Confidence in Indonesia, a $1.4 trillion G20 economy and critical global commodities supplier, has waned in recent months as investors have grown wary about Prabowo’s big spending plans on social initiatives like a $20 billion free meals programme and efforts to stimulate rural economies across the archipelago.
A warning late last month from index provider MSCI swept $120 billion away from Indonesian equities and unleashed a wave of notes and comments from international banks, brokers and other institutions that had been quietly worried for some time. Days later, Moody’s cut its bond-rating outlook for Indonesia’s government and companies to negative.
While the government is moving to address stock ownership and market-transparency concerns, three sources familiar with internal discussions said the Prabowo administration has no intention of backing down on its broader promises, like the free meals plan and a pledge to lift growth to 8% from around 5%, where it has hovered for years.
“We are at a point of no return as those have become government programmes,” one source said, speaking on the condition of anonymity as they were not authorised to speak to the media, when asked if the government will change its fiscal strategy in the wake of Moody’s and MSCI’s concerns.
HARD LINE
Investors worry that fiscal deficit control, which has underpinned investor confidence in the country since the Asian financial crisis of the late 1990s, is no longer a top priority for Prabowo, a former military general who won the 2024 election based on promises of government largesse.
The fiscal deficit for 2025, at 2.92%, was the highest in more than two decades excluding the COVID-19 pandemic years.
“Greater focus on using public spending to drive growth poses fiscal risks, particularly given Indonesia’s weak revenue base,” Moody’s said in its statement when it cut Indonesia’s outlook to negative from stable last week.
Responding to those concerns on Monday, Prabowo spokesperson Prasetyo Hadi said the government was confident about its fiscal management and the deficit was still below the mandated 3% limit.
“We will boost government spending as much as possible at the beginning of the year,” he said.
Internal messaging, however, suggests the 3% limit is less important than achieving the administration’s growth goals.

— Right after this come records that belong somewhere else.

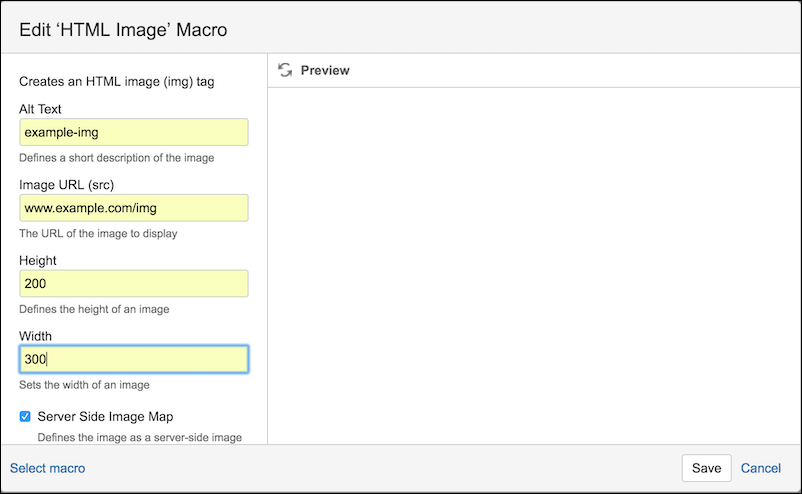Image resolution: width=802 pixels, height=494 pixels.
Task: Click 'The URL of the image' help text
Action: (x=98, y=234)

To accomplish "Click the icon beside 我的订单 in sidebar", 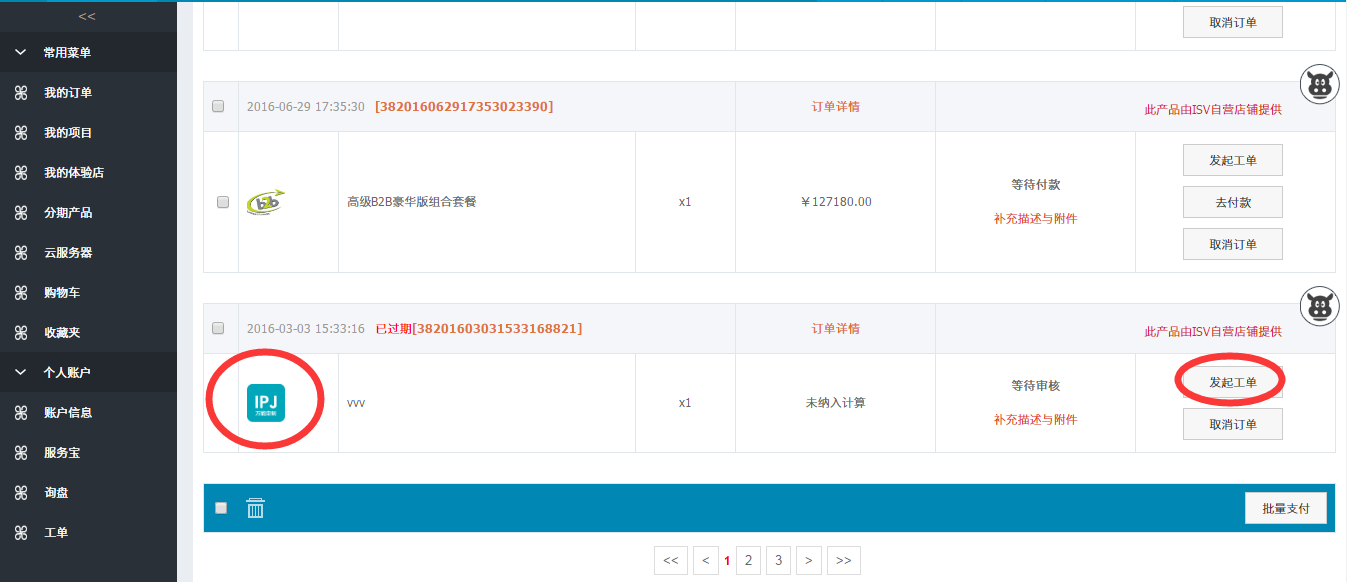I will coord(21,93).
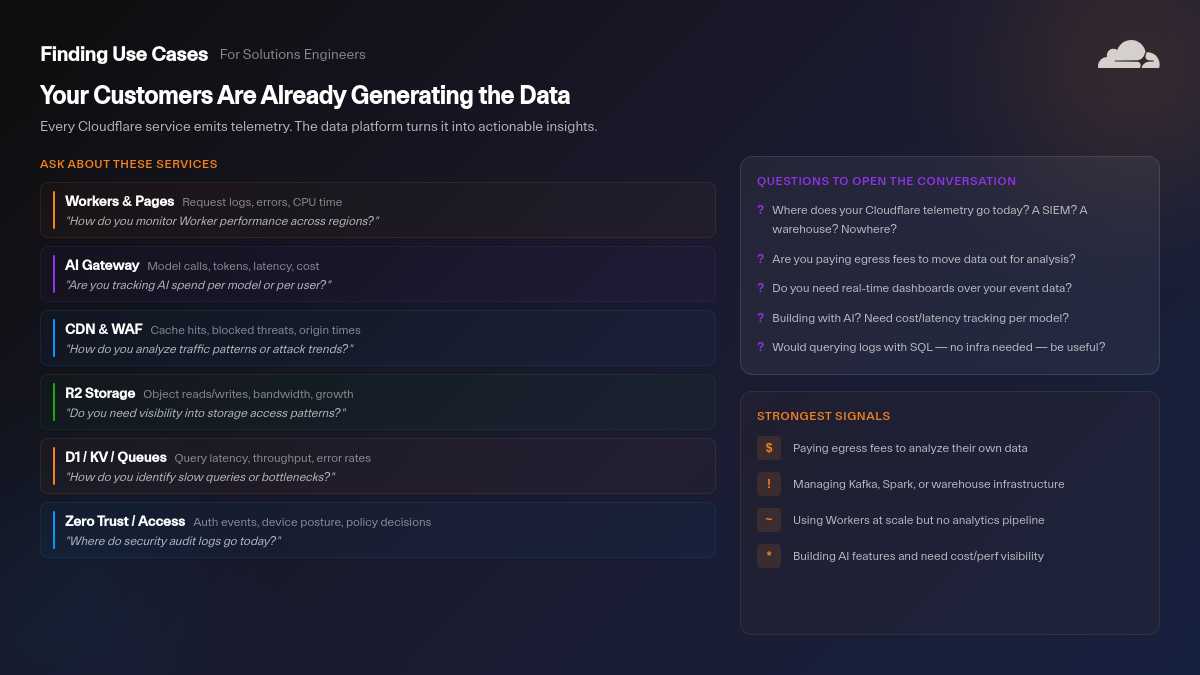
Task: Click the For Solutions Engineers subtitle
Action: 292,55
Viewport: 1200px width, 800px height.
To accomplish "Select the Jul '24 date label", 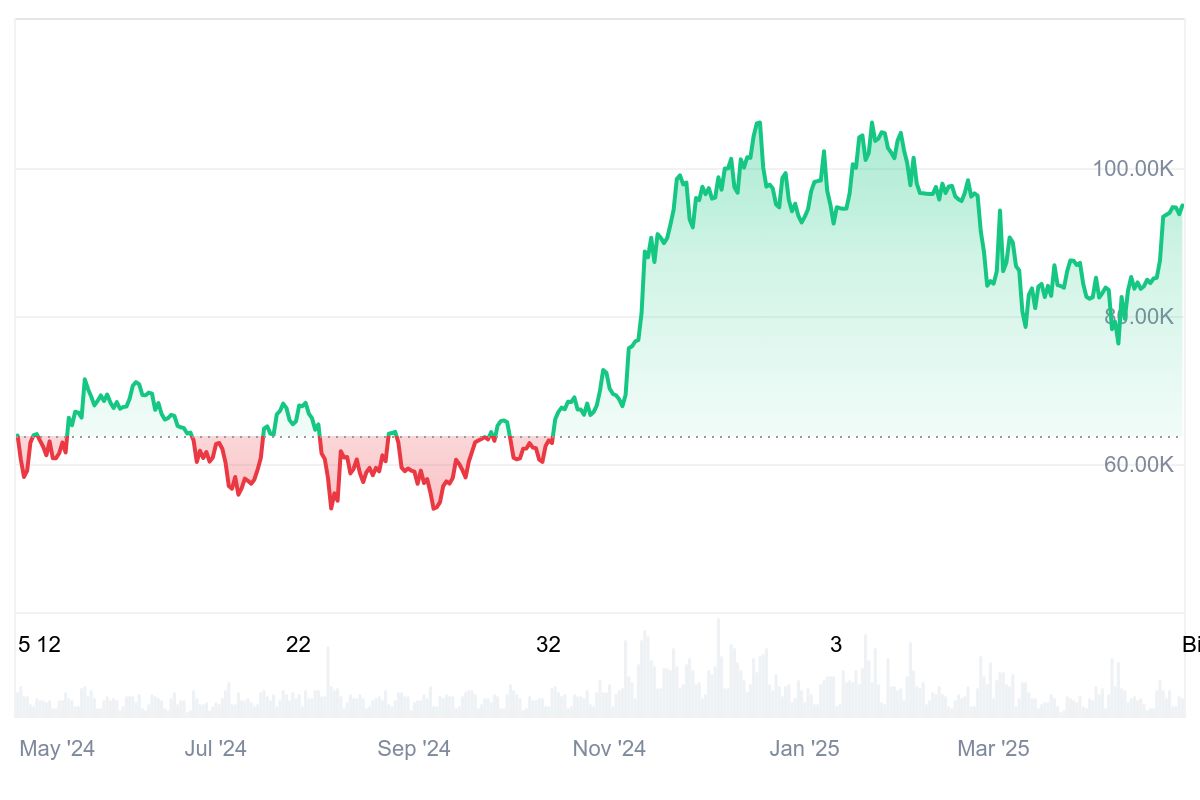I will pyautogui.click(x=215, y=749).
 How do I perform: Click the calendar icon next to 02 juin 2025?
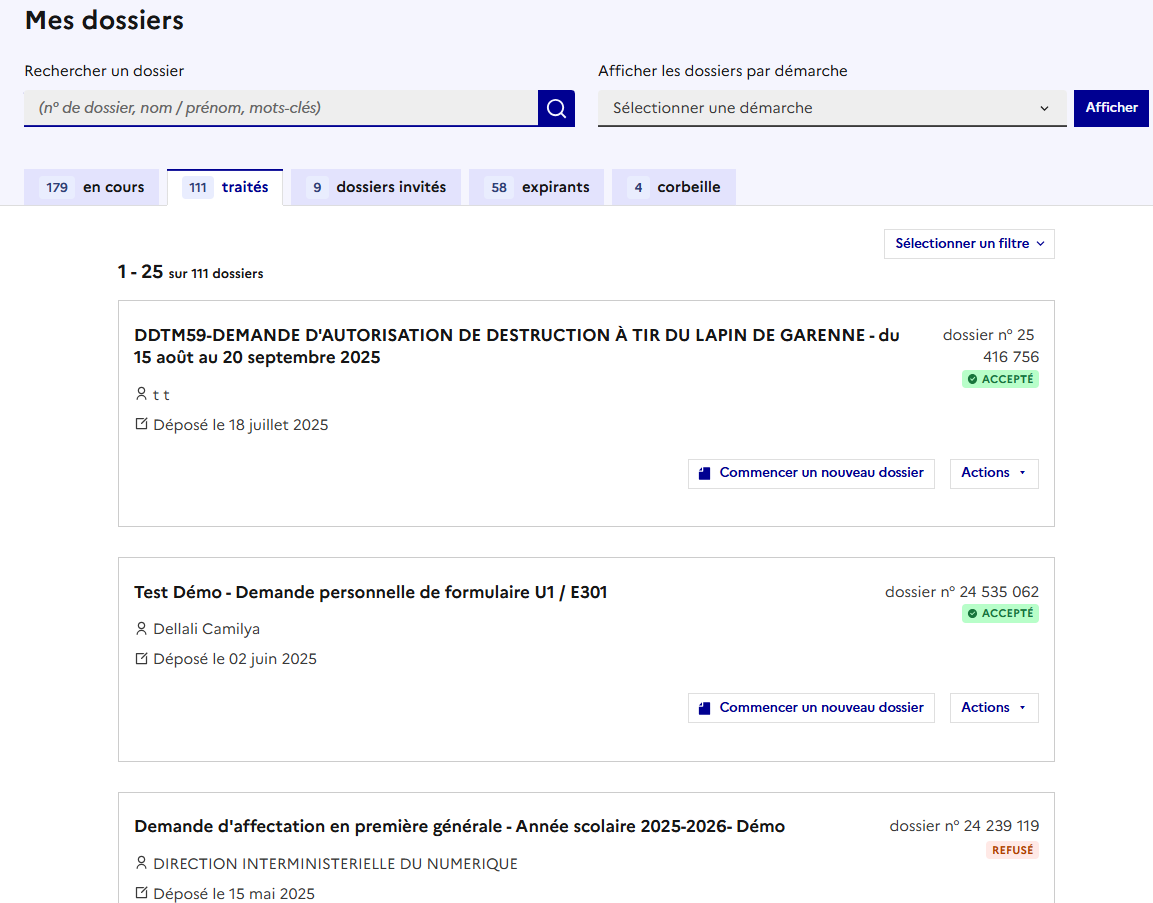pos(141,659)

A second source said that, while the government values the maintenance of deficit limits, it could look to raise revenues or reduce spending in other areas rather than cut back on programmes it believes are key to growth. The government, the source said, was confident and global institutions’ “misplaced” nervousness would not dictate policy.
The current economic expansion, while steady, has not been sufficient in catering to the growing employment needs of the world’s fourth most populous country, the source added. Last year, Prabowo fired long-time Finance Minister Sri Mulyani Indrawati – known for enforcing fiscal discipline across multiple presidencies – and brought in pro-growth economist Purbaya Yudhi Sadewa.
A third source also said there was little chance that spending would be cut as it would affect growth targets.
8% OR BUST
Prabowo intends to boost the economy as quickly and as much as possible, said Yanuar Nugroho, a former senior aide to Prabowo’s predecessor, Joko Widodo.
Yanuar said Prabowo’s policies broke with the strategies of successive governments since the late 1990s financial crisis.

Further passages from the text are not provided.